Irritable Bowel Syndrome Clinical Trial

Official title:
Fecal Microbiota Transplantation in Irritable Bowel Syndrome With Bloating: a Double Blind, Placebo Controlled Randomised Clinical Trial

Clinical Trial Summary

Intestinal microbiota dysbiosis is thought to play an important role in the complex pathophysiology of irritable bowel syndrome (IBS), especially in diarrhoea-predominant IBS and possibly in IBS with severe bloating. Fecal microbiota transplantation or FMT has been shown to be an effective means of correcting this imbalance in the gut microbiota, especially in patients with recurrent Clostridium difficile infections where it has become a preferred treatment strategy.

In a preliminary pilot study in 12 patients we found that FMT was a safe and accepted therapy in IBS patients. In 75% of patients an amelioration of IBS symptoms in general and abdominal bloating was seen three months after transplantation.

In this study the effects of FMT on patients with IBS without constipation and bloating will be investigated in a double blind, placebo controlled RCT.

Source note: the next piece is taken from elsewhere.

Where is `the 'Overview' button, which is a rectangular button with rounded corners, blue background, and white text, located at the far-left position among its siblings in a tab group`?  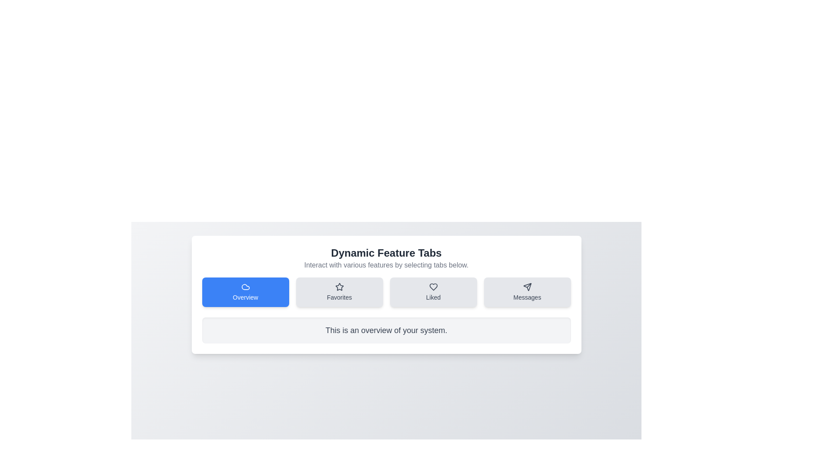
the 'Overview' button, which is a rectangular button with rounded corners, blue background, and white text, located at the far-left position among its siblings in a tab group is located at coordinates (245, 292).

Clinical Trial Description

Intestinal microbiota dysbiosis is thought to play an important role in the complex pathophysiology of irritable bowel syndrome (IBS), especially in diarrhoea-predominant IBS and possibly in IBS with severe bloating. Fecal microbiota transplantation or FMT has been shown to be an effective means of correcting this imbalance in the gut microbiota, especially in patients with recurrent Clostridium difficile infections where it has become a preferred treatment strategy.

In a preliminary pilot study in 12 patients we found that FMT was a safe and accepted therapy in IBS patients. In 75% of patients an amelioration of IBS symptoms in general and abdominal bloating was seen three months after transplantation.

In this study the effects of FMT on patients with IBS without constipation and bloating will be investigated in a double blind, placebo controlled RCT. Donors for this study will be recruited from a healthy donor pool who will donate stool after clearance of a strict inclusion protocol which will assess the presence of any infectious diseases. Stool will be frozen following the protocol described in Hamilton et al 2012. Patients will deliver a stool portion that will be frozen as well.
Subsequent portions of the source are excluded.